The competition to place an op-ed at a top newspaper is brutal. Major papers like The New York Times
and Wall Street Journal
receive thousands of opinion submissions every week. But they run only one or two outside submissions per day. Some days, their regular columnists fill the entire page.
When sifting through that torrent of op-eds, editors tend to deploy a couple handy, commonsense heuristics. One of them is the obvious but important question: "Is this piece tied to something newsworthy?" You might have composed an op-ed of astonishing eloquence and insight. But if your piece is about a story that transpired a year -- or even a month -- ago, it probably isn't placing.
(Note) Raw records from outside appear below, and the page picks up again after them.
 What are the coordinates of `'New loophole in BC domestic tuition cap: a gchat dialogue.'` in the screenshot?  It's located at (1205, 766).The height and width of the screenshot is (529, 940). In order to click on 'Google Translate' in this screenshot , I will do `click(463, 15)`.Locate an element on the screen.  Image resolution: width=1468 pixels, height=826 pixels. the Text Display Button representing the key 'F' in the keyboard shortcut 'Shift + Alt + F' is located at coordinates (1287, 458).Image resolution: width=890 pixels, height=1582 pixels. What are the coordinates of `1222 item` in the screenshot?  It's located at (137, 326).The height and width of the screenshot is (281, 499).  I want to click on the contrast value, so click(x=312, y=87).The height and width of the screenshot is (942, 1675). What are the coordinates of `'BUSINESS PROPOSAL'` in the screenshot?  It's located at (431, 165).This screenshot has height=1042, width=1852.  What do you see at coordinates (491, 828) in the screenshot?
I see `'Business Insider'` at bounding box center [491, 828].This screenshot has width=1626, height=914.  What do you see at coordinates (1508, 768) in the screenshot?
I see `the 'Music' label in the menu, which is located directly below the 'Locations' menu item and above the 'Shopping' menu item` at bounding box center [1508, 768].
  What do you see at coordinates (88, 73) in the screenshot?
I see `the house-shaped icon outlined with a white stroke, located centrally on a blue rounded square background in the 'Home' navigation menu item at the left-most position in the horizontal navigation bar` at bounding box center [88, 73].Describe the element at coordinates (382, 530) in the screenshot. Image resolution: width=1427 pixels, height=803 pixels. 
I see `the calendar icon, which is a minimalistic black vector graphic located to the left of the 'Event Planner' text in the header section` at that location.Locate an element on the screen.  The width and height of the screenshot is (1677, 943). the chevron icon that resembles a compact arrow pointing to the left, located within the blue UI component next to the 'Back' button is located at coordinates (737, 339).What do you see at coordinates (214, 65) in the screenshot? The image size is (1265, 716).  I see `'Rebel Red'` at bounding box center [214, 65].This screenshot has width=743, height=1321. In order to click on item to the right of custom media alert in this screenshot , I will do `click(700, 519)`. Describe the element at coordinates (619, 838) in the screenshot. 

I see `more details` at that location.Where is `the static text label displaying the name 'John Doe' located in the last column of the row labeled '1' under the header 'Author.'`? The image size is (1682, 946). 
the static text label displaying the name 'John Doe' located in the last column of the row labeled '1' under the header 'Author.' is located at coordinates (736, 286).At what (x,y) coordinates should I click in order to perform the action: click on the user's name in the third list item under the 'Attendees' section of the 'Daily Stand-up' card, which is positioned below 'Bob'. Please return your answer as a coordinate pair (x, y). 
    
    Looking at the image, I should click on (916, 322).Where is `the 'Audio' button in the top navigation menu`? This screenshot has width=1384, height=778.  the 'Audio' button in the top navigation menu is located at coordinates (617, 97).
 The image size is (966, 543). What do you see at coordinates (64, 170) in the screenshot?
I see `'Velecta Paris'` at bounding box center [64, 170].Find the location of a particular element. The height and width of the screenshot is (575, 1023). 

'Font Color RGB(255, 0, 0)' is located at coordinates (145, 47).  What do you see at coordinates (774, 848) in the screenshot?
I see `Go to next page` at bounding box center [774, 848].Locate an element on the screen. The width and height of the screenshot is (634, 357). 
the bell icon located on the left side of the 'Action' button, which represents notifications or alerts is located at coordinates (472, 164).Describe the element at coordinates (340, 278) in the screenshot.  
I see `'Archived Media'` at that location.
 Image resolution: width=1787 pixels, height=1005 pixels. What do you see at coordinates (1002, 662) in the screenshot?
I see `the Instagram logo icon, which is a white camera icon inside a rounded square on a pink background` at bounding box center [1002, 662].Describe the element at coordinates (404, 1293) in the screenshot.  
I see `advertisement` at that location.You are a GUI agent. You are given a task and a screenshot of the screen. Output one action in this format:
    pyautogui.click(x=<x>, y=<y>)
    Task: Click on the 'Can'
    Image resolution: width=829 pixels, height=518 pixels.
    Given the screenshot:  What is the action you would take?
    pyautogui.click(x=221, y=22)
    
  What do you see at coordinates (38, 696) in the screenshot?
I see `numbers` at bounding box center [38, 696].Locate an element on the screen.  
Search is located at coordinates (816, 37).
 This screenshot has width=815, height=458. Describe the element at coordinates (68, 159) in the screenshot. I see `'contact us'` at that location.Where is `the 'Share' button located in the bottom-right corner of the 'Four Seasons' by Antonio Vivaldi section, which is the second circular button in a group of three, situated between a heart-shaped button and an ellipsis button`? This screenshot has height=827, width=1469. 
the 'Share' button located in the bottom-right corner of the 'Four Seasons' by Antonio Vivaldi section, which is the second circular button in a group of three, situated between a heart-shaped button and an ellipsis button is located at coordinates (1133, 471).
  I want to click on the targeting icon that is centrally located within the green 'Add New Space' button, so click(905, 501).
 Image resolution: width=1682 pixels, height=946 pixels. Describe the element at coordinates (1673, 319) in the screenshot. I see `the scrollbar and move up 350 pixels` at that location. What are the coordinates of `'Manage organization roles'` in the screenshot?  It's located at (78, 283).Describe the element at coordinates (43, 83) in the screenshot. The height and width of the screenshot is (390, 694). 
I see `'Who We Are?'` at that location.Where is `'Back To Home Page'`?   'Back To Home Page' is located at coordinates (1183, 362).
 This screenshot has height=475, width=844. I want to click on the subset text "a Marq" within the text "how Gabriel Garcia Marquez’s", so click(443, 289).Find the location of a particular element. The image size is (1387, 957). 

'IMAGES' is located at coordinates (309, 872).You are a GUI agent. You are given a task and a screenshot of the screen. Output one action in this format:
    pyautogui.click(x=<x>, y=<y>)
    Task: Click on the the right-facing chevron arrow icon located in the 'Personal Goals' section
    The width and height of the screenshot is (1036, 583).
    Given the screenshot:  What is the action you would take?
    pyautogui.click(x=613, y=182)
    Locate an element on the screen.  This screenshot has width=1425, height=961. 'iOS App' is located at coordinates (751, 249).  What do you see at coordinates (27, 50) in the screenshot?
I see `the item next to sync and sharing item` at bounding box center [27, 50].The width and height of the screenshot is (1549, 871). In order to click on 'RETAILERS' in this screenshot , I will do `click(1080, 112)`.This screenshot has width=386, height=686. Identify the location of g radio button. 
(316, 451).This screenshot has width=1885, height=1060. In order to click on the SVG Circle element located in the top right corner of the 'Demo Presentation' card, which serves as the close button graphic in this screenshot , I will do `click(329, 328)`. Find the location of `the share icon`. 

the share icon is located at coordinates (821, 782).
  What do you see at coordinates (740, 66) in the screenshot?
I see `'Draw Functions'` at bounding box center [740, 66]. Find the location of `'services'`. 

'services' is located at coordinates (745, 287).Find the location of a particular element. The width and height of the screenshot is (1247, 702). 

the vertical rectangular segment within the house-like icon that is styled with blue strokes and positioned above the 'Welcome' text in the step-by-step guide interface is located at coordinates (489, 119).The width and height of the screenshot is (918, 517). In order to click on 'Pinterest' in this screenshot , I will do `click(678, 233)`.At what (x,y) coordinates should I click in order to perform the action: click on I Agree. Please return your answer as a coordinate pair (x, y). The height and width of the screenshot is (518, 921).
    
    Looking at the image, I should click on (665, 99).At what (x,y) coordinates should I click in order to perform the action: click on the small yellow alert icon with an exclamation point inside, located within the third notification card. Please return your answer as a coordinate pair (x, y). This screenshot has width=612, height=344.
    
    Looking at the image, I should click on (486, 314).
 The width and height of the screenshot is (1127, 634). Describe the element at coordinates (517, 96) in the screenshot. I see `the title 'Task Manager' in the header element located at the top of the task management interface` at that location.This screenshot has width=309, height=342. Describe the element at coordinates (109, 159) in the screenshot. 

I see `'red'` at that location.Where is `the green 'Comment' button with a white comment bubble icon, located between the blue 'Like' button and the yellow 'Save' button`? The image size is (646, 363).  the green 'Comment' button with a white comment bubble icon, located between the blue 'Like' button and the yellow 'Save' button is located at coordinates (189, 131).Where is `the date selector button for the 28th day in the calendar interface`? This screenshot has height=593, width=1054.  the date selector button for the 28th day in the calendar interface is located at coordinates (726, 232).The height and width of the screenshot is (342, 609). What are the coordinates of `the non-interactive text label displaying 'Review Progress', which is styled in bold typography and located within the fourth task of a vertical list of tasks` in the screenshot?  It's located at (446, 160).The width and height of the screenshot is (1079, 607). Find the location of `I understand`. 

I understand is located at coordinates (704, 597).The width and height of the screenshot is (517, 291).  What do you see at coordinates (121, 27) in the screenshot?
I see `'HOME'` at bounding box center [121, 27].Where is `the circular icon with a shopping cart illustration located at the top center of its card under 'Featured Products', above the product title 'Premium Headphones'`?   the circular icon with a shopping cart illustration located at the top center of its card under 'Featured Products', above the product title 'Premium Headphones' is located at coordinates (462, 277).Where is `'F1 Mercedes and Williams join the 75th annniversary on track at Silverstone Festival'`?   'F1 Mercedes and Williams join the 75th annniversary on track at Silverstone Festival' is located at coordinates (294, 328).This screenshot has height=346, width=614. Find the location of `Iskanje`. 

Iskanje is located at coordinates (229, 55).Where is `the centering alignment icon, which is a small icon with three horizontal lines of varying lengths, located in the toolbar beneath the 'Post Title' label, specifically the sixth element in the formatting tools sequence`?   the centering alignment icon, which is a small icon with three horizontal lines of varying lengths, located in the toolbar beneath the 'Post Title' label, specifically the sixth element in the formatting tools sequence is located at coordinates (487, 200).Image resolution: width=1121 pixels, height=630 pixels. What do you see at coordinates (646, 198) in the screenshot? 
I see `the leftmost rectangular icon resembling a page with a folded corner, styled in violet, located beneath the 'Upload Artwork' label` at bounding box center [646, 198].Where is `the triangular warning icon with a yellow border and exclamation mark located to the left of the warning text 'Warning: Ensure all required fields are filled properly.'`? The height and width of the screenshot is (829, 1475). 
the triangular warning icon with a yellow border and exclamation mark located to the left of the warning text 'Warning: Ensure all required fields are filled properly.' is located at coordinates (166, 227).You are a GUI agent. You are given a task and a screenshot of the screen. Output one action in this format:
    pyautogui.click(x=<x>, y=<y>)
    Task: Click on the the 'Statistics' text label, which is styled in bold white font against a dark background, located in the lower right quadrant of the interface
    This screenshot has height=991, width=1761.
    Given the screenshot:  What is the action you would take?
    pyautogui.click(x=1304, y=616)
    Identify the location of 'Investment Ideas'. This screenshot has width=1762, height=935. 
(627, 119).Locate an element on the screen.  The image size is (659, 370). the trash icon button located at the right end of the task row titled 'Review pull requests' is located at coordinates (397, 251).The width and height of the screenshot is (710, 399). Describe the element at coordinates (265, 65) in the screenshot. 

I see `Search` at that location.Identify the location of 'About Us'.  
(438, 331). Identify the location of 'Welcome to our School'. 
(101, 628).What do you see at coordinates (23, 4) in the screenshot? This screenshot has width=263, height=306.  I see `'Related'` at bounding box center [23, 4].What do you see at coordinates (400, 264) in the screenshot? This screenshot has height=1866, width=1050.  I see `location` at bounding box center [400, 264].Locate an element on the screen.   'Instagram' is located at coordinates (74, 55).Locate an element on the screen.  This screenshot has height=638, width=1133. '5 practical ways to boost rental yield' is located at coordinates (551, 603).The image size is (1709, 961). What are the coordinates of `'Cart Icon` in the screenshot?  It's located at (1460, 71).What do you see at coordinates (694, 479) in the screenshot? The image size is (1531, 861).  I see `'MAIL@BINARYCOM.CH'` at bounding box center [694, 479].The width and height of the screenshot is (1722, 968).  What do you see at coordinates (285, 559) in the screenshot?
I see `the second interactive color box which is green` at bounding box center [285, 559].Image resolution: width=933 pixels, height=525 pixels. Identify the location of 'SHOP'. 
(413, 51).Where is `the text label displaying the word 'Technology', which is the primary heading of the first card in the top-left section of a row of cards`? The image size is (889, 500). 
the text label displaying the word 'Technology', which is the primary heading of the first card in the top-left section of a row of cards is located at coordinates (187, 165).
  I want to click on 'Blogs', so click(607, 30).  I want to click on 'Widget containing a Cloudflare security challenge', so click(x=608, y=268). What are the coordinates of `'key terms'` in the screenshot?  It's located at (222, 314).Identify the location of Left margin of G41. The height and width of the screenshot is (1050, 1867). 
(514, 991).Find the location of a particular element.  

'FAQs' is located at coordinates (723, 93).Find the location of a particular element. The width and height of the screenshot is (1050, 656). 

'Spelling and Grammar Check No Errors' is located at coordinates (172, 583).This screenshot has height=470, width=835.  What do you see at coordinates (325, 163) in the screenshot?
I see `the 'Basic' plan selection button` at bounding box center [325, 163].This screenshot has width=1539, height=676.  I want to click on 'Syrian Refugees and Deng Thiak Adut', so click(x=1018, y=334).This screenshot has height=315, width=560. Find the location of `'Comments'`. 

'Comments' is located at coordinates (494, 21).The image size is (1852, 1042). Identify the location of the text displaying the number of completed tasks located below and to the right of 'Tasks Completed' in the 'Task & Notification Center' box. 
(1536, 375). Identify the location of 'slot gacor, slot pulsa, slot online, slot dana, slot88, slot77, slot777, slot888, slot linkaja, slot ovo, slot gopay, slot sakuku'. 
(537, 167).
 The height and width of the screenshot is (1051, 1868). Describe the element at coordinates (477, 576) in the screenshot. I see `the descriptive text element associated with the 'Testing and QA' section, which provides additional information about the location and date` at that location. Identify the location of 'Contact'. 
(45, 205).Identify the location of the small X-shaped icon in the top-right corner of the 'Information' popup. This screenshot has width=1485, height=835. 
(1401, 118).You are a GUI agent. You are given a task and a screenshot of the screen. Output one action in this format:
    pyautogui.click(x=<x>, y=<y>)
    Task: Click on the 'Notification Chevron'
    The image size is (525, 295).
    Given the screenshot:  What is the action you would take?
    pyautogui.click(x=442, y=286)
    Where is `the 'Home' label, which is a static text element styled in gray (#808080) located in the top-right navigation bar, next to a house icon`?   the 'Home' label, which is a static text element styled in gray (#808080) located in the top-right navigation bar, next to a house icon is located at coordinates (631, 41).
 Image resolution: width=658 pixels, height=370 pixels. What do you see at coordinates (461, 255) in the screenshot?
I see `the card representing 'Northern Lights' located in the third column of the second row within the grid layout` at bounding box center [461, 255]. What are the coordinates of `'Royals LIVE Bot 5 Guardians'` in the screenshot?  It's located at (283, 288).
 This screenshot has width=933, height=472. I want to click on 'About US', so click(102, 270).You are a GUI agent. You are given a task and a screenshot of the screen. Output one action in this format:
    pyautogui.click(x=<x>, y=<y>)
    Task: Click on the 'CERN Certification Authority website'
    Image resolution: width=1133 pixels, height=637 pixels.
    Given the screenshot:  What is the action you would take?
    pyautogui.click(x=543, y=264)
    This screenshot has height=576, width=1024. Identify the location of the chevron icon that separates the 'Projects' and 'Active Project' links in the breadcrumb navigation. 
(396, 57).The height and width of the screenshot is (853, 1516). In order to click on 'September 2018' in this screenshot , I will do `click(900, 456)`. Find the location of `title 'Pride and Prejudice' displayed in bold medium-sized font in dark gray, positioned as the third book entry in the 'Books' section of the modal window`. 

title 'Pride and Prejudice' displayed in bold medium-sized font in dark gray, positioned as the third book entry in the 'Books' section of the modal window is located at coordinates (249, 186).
That means your op-ed needs to establish a news hook within the first couple sentences. The best way to give yourself a bona fide chance of getting serious consideration is to craft a timely opening paragraph. Here are four rules to follow:
1) The news hook should be an event from the past few days.
Your hook should be of sufficient relevance that it could be covered on the front page of whatever paper you're pitching. Last week, hooks of national relevance would include the sequestration and new gun control legislation.
2) Stay descriptive.
Remember, at this point in the piece the editor's chief concern isn't its angle -- it's its relevance. You can save the explicit opinion for later on. In your introductory paragraph you want to provide the basic facts and create some context before laying out your thesis.
3) Keep it short and punchy.
The first paragraph should be no longer than three sentences. Don't weigh it down with excess information. You should aim to include only the details that matter.